Removing Barriers Blog

First Look at Credit Union Provisions in Omnibus Bill
Posted December 16, 2015 by CUNA Advocacy

Our advocacy team is currently in the process of going through the recently released omnibus package to determine its impact on credit unions.  This is an early analysis of “things we were looking for.”  It’s possible we’ve missed something or that we’ll uncover something as we dig deeper… but key initial take-aways are:

  1. There is no meaningful regulatory relief in the omnibus for credit unions or banks.
  2. Cyber security aimed at improving information sharing is included.
  3. Key funds that credit union support saw funding levels maintained or increased.

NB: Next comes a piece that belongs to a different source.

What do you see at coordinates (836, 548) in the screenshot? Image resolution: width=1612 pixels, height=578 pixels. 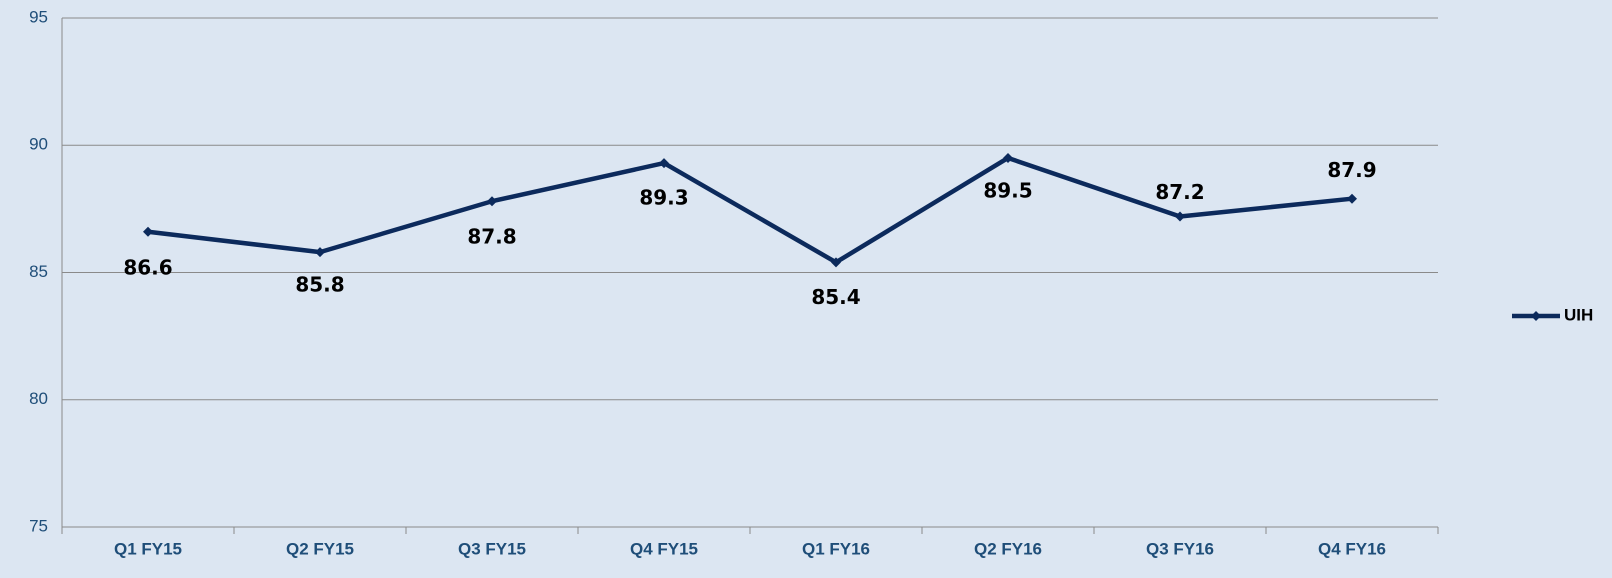 I see `x-tick-label: Q1 FY16` at bounding box center [836, 548].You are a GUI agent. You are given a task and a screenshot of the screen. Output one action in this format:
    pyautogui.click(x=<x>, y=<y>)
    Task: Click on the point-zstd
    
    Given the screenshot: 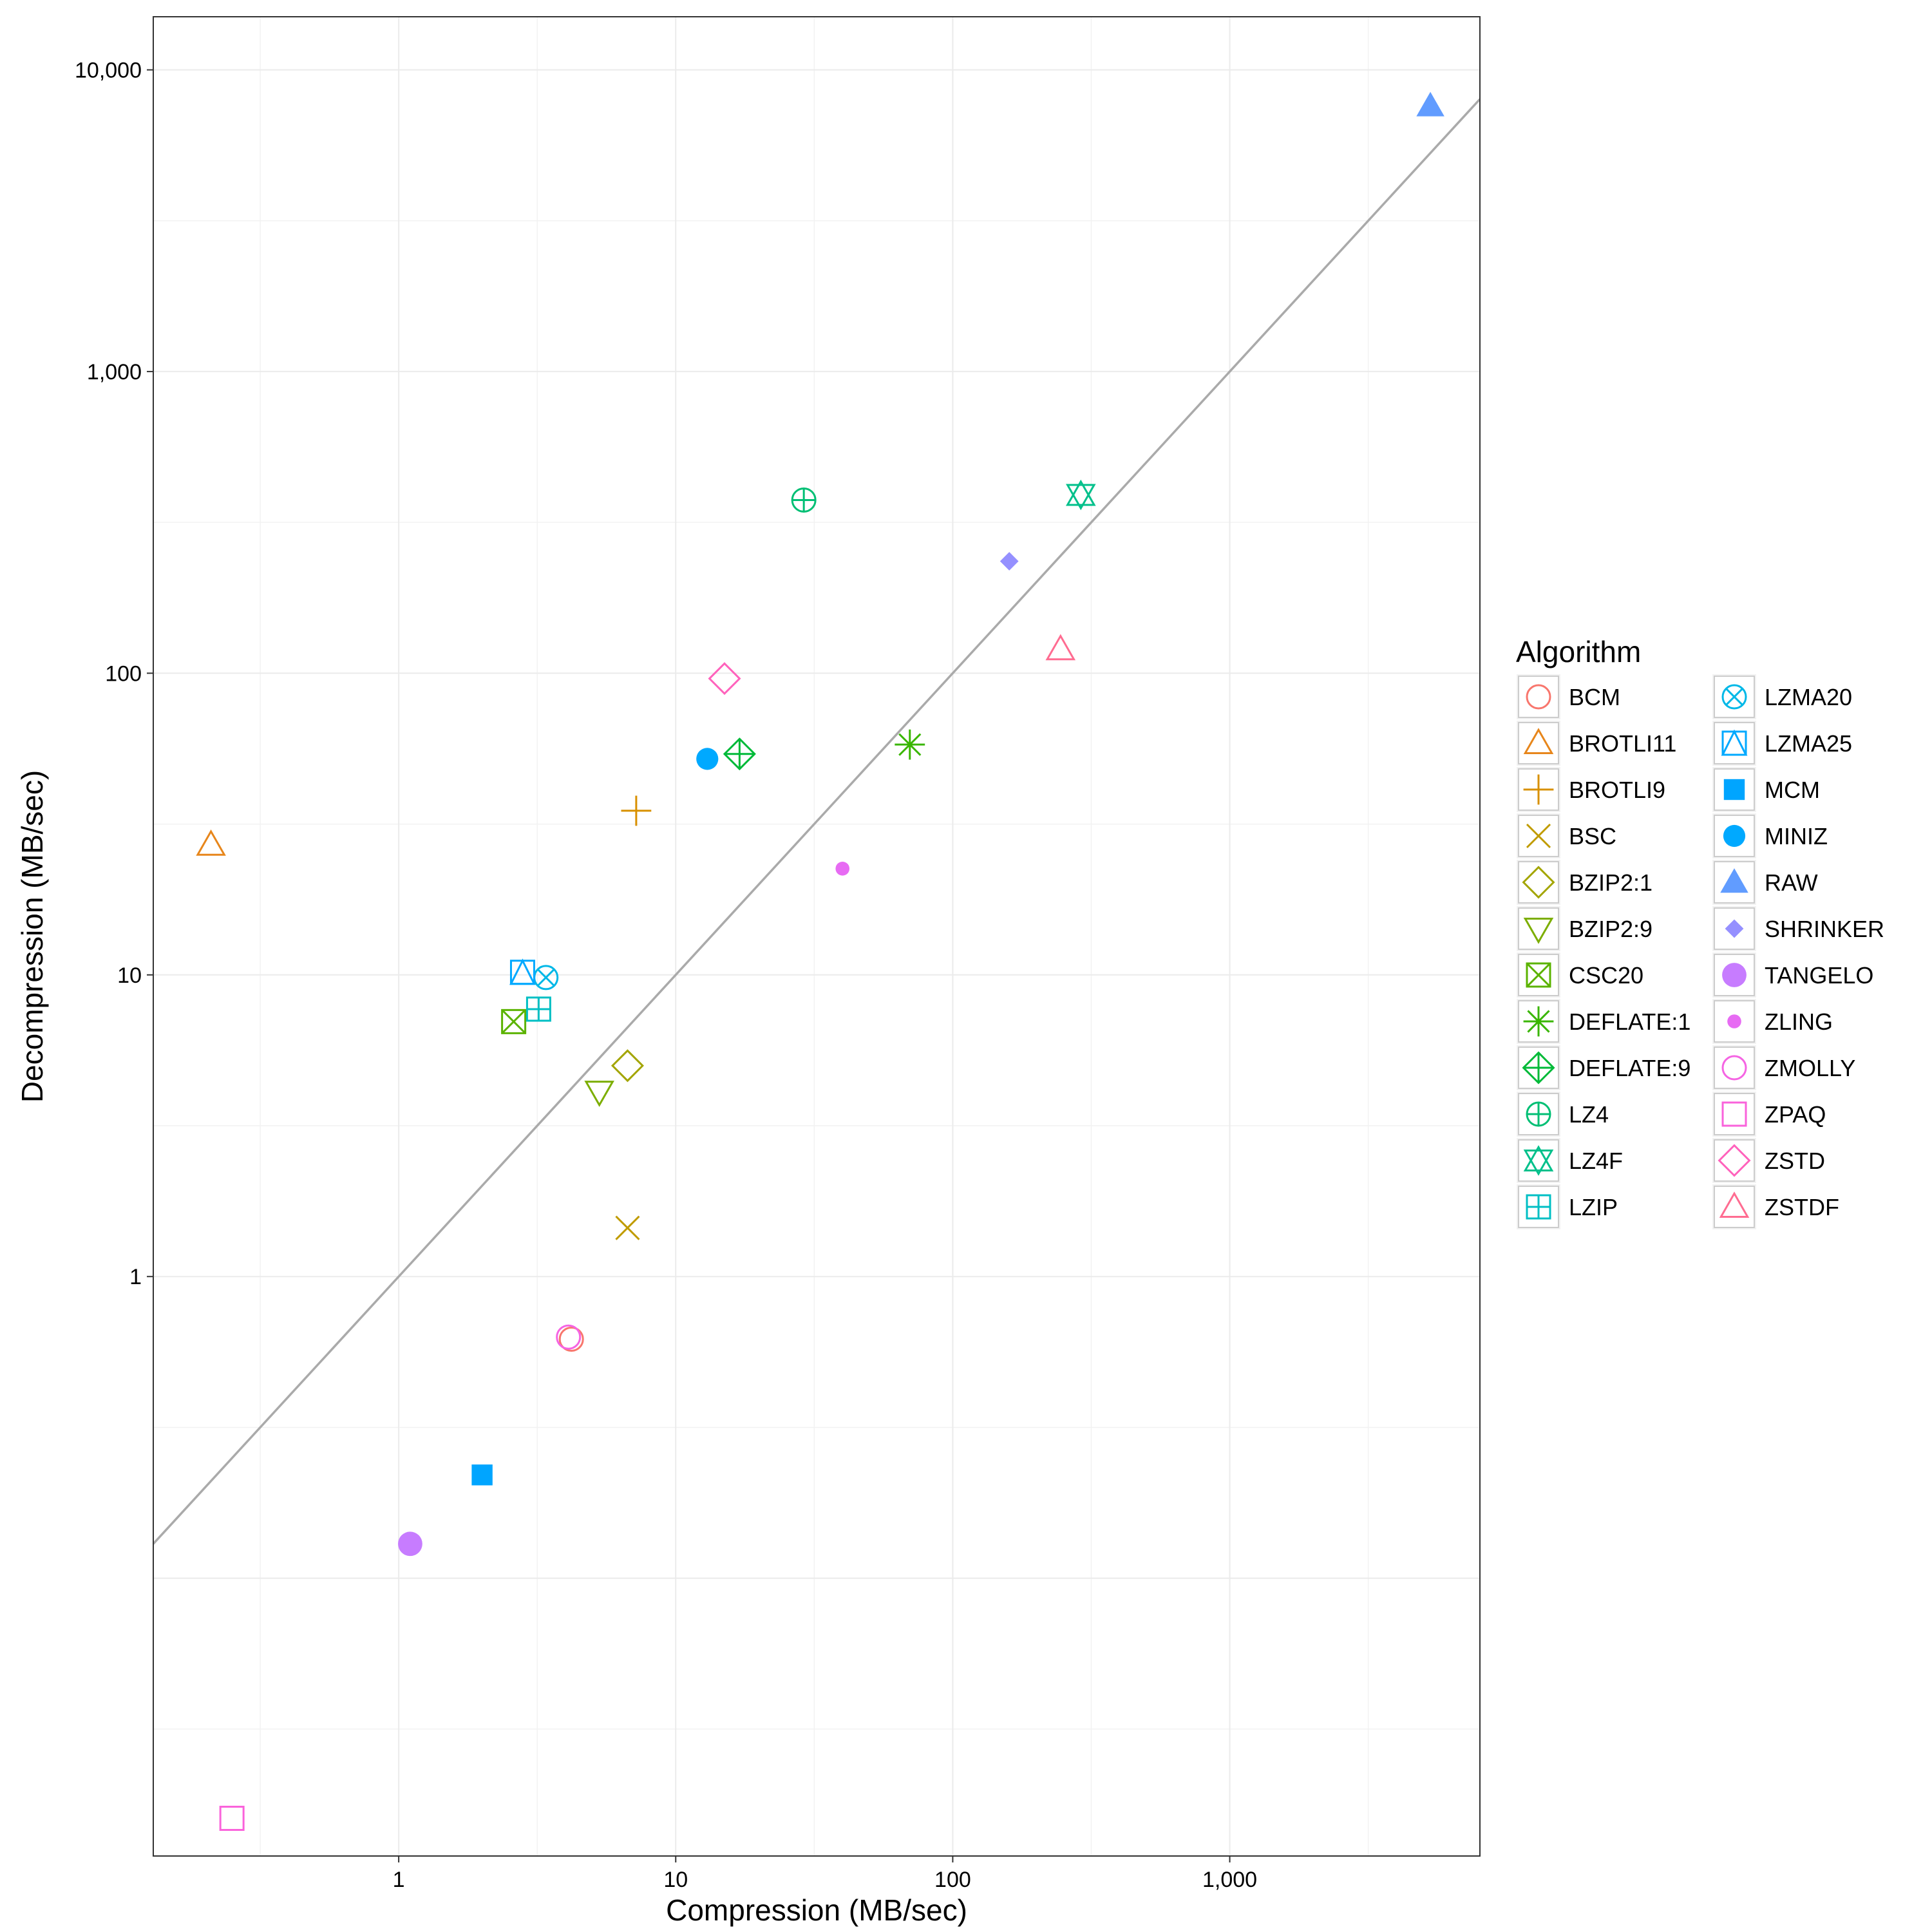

Here are some of our initial reads:

  • The omnibus does include a compromise version of the cyber-security bill we’ve been supportive of.  We need to dig into the details of the compromise, but it appears that a problematic provision is not included.  Don’t take this as a win just yet, but we think the cyber language is positive.
  • It also includes language requiring the banking regulators (including NCUA) to conduct a joint study of the appropriate capital requirements for mortgage servicing assets.  This language is essentially H.R. 1408, which we have supported.
  • NCUA’s Community Development Revolving Loan Program is funded at $2 million, which is the same level as it was funded for FY 2015.
  • Treasury’s Community Development Financial Institution Fund is funded at $233.5 million, which is 3.5 million more than FY 2015.
  • USAID’s Cooperative Development Program is funded at $11 million, which is $500,000 more than FY 2015.
  • There omnibus also includes a provision that may subject CFPB’s advisory committees to the Federal Advisory Committee Act, which would subject them to sunshine and other transparency requirements.  We’re evaluating the impact of that proposal.

We had heard throughout yesterday that negotiations were taking place on financial services issues, but leaders were unable to reach agreement on these matters.  So, the omnibus does not include the Senate regulatory relief provisions in the Shelby bill that we had hoped for (aside from the mortgage servicing study).  It also does not address the fiduciary rule from the Department of Labor as we had hoped it would.  

So while we did not get additional relief, the good news is that it does not appear banks got anything in this bill either.  They were pursuing a fix to the cut in the fed dividend, which is not included in the bill.